Since reporting on the first issue of Nightingale: The Journal of the Data Visualization Society, something remarkable has occurred: A second edition has been published. That says a lot. But to expand on the story of this much-needed publication, I’ve asked one of its founders, Jason Forrest, to return with an update.
Dataviz is even more important than ever in harvesting information—separating the wheat from the chaff and keeping the … well, you know.
It has been six months since your first issue of Nightingale. How’s it going?
Great! We’ve published a ton of great digital articles, doubled our subscribers (don’t worry, we’re still tiny), and we’re just super excited about the latest issue, which is all about inspiration!
Is data visualization still as open to innovation as it has been over the past 10 years? Or have designs come full circle back to “it looks nice”?
We’ve been talking about this in the dataviz community a lot lately. Data continues to be incredibly important in our lives, but what value does it have if no one pays attention? That’s why the design of dataviz becomes so important. While Nightingale has been promoting dataviz with a design edge, we also emphasize the fundamental importance of being true to the data and the audience it is intended for.
I’d also argue that the design of dataviz isn’t returning to a design sensibility from a decade ago, but rather embodying design concepts that may have been too difficult to achieve technically before now.
What are the stories and themes that you find most engaging for designers and data specialists?
This issue is about inspiration, and our editors started asking questions about how to quantify, track and evaluate it. What is the true value of dataviz if not to inspire others? We want to understand the data of inspiration beyond mere social media metrics.
Have you found the cure yet for misinformation?
I think many of us working in dataviz feel like we’re part of the solution—or at least trying to be! This goes back to always being true to the data and the needs of your audience.

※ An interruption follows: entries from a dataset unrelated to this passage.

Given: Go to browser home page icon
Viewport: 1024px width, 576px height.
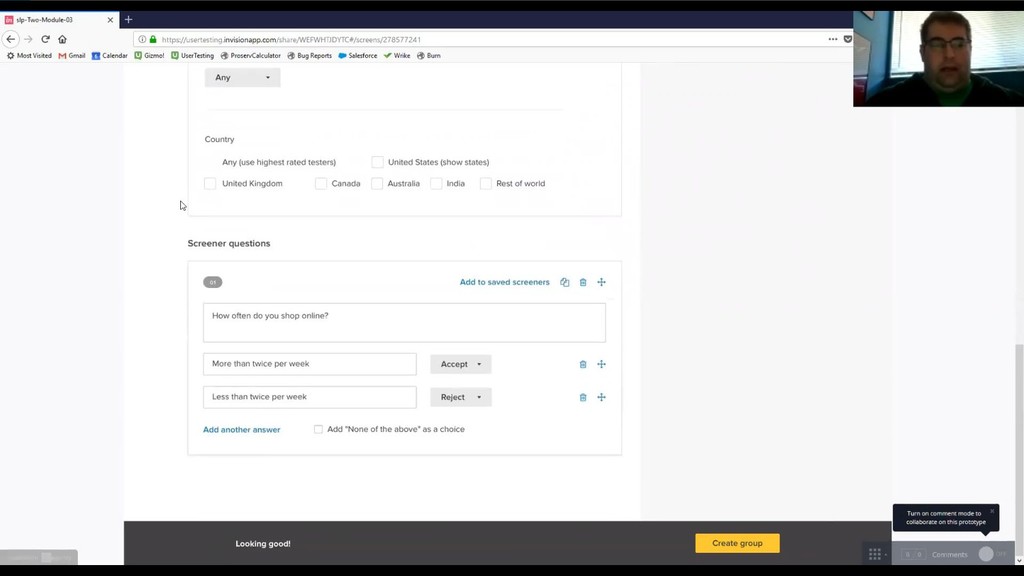Looking at the screenshot, I should point(62,39).
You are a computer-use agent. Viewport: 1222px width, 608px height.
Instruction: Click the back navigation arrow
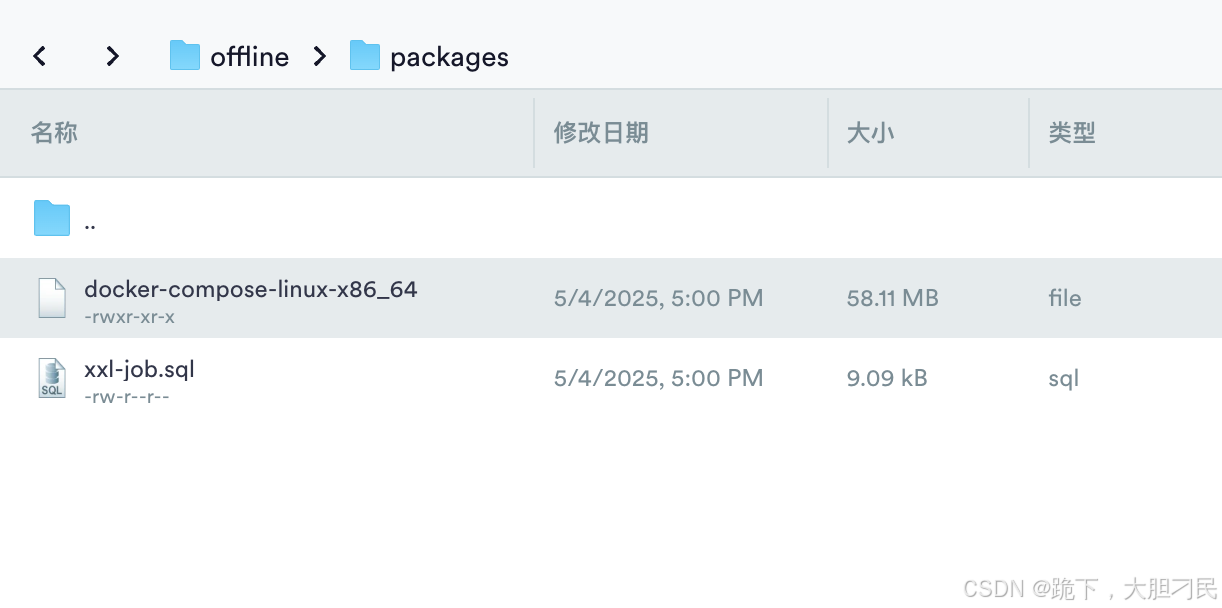[x=40, y=57]
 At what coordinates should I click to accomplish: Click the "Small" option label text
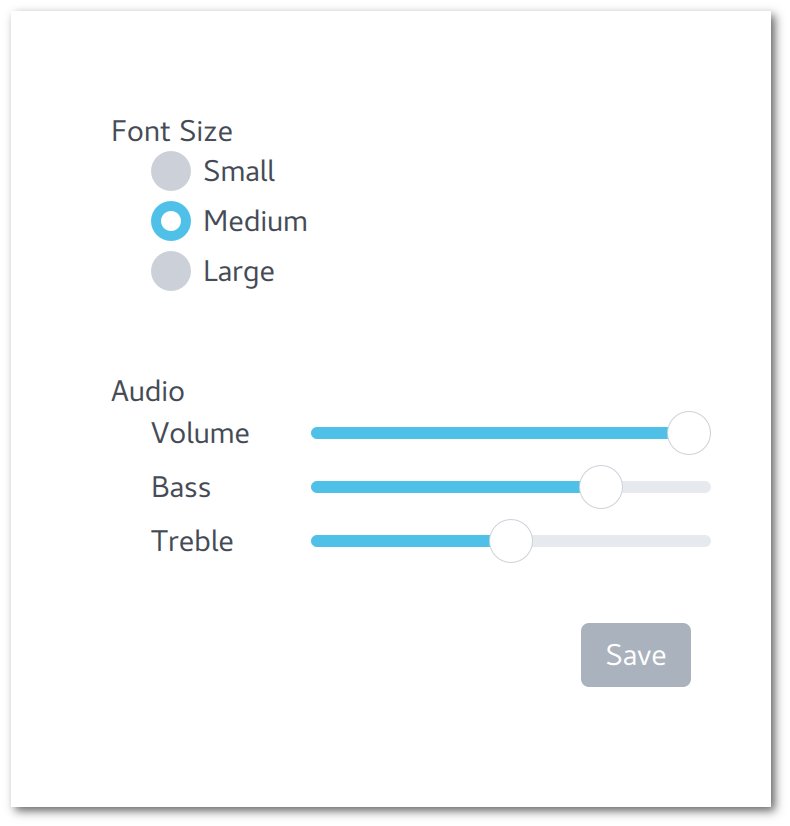239,171
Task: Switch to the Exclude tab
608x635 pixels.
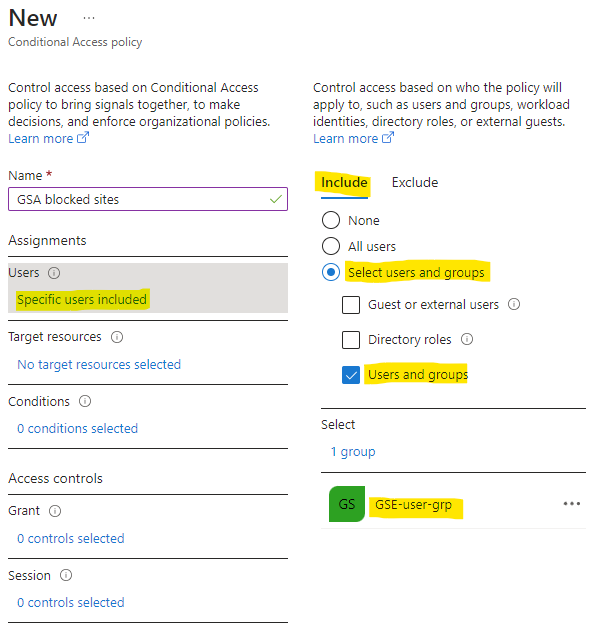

Kids have to be taught data as language (e.g., reading, writing, arithmetic = data). Is that the reason you produce a section for kids?
The fact that we culturally diminish mathematics is just kind of lame. Lots of kids naturally collect or organize their toys and like to think about how to categorize things. At Nightingale, we think that giving kids a new angle into understanding all of the information around them as “data” can empower them to think about math differently. Data science, analytics, visualization—these fields aren’t going anywhere, and we want kids to understand that there are a million—fun—ways to work with data.
Incidentally, do you think dataviz should be taught in elementary school? Get ’em while they’re young, I say!